From: nospam@de-ster.demon.nl   
      
   Tom Roberts wrote:   
      
   > On 7/31/17 7/31/17 9:10 AM, Jos Bergervoet wrote:   
   > > On 7/31/2017 1:35 PM, Thomas Koenig wrote:   
   > >> Time certainly doesn't equal length,   
   > >   
   > > Then height doesn't equal width. And you might just   
   > > as well use the 'fathom' to measure the former and   
   > > the 'furlong' for the latter.   
   >   
   > Well said!   
      
   Actually there is a tribe, called 'pilots' who do just that.   
   (feet for altitude, nautical miles for horizontal distance)   

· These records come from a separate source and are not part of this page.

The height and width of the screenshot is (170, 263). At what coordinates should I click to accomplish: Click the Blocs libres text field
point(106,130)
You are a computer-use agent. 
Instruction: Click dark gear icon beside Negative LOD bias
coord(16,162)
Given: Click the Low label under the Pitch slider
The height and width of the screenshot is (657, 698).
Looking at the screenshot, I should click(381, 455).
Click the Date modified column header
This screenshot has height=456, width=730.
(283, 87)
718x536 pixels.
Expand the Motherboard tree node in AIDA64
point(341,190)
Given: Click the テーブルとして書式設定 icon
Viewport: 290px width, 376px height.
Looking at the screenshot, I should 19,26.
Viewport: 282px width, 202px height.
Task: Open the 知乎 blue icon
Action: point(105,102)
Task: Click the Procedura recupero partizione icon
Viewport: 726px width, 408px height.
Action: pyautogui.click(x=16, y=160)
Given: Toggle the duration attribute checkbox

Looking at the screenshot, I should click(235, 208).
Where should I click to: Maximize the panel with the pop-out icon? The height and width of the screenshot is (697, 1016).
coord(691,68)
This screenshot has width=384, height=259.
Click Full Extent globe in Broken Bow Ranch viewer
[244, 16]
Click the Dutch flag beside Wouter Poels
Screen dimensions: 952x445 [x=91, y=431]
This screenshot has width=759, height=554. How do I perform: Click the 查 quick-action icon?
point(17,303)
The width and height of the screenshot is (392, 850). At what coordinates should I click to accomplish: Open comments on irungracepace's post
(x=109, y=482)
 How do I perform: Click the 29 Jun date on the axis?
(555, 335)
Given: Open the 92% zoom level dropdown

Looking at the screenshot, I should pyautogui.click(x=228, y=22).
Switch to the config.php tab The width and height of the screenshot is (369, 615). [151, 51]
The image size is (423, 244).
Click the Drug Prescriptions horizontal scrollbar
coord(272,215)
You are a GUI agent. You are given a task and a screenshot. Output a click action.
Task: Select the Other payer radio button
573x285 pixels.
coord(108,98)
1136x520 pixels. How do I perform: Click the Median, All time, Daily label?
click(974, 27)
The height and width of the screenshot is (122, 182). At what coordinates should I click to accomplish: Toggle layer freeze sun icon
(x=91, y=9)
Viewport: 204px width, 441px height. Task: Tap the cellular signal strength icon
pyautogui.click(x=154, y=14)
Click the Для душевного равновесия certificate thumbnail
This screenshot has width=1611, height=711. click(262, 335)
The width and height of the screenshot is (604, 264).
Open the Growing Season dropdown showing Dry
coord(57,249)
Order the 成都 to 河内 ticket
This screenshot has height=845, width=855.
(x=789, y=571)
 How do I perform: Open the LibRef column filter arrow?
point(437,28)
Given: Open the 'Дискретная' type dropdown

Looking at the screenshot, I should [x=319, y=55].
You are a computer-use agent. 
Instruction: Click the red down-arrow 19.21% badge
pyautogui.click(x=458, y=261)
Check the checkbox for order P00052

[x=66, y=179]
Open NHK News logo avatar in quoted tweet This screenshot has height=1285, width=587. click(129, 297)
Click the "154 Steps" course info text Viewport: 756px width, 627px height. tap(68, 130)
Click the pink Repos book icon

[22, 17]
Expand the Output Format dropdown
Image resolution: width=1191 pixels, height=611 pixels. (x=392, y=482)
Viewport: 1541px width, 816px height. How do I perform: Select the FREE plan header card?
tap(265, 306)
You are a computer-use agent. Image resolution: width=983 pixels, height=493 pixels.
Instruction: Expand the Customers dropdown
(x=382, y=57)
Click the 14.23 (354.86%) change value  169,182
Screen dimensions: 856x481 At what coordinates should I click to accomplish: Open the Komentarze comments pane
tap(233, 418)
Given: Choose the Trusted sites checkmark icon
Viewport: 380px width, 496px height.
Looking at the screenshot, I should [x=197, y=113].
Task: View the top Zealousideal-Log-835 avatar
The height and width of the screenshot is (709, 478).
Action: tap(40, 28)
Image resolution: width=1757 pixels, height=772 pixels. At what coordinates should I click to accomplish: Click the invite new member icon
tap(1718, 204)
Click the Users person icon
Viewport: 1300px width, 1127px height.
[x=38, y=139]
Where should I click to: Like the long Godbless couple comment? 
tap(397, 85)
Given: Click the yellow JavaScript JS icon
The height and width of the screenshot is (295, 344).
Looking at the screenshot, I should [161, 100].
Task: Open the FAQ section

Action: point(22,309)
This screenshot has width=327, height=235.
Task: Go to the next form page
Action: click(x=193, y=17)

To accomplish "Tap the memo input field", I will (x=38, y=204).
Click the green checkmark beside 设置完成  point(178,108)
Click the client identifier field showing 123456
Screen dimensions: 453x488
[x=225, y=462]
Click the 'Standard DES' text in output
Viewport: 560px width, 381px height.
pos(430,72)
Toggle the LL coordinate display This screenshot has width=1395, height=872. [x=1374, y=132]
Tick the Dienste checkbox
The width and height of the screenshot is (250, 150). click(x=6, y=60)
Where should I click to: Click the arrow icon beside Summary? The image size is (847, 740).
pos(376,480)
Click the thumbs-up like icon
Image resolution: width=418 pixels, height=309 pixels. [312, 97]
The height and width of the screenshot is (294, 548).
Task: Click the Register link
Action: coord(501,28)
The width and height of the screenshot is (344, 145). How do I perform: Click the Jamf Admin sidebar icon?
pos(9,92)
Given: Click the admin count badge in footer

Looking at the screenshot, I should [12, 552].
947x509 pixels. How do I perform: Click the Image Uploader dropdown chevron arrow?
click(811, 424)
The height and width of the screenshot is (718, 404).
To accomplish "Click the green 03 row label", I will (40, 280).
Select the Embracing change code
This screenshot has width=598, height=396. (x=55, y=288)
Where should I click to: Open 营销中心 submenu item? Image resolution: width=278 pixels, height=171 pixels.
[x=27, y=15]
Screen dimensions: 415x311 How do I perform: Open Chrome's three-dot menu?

   Yet everybody trusts them to get everything right.   
      
   It would be natural for a physicist turned pilot   
   to give altitude and distance different dimensions too,   
   for these are obviously very different concepts.   
      
   > > More reasonable is to compute time^2-length^2 (the   
   > > metric in our universe). Having the same units in   
   > > that case saves you applying a conversion constant.   
   >   
   > This would also avoid common confusion about "the speed of light" -- in   
   > MKS that conversion constant is not really the (vacuum) speed of light,   
   > but rather is related to a symmetry of the metric.   
      
   Neither of the two. It is just a defined conversion constant.   
   The actual value is obtained by counting periods of a *stationary* wave.   
   Metric, speed of light and all that   
   is theoretical talk of no concern to metrology.   
      
   > We conflate them by using the same symbol,   
   > c, for both, because it "just so happens" that this constant is equal to the   
   > vacuum speed of light.   
   >   
   > Numerically these two meanings of "c" are the same [#]; physically they are   
   > quite different. This has bewildered many a student....   
      
   Tell them (like Jackson does) that the photon might have   
   a very small but non-zero mass.   
   That makes to conceptual difference immediately obvious,   
      
   Jan   
      
   --- SoupGate-Win32 v1.05   
    * Origin: you cannot sedate... all the things you hate (1:229/2)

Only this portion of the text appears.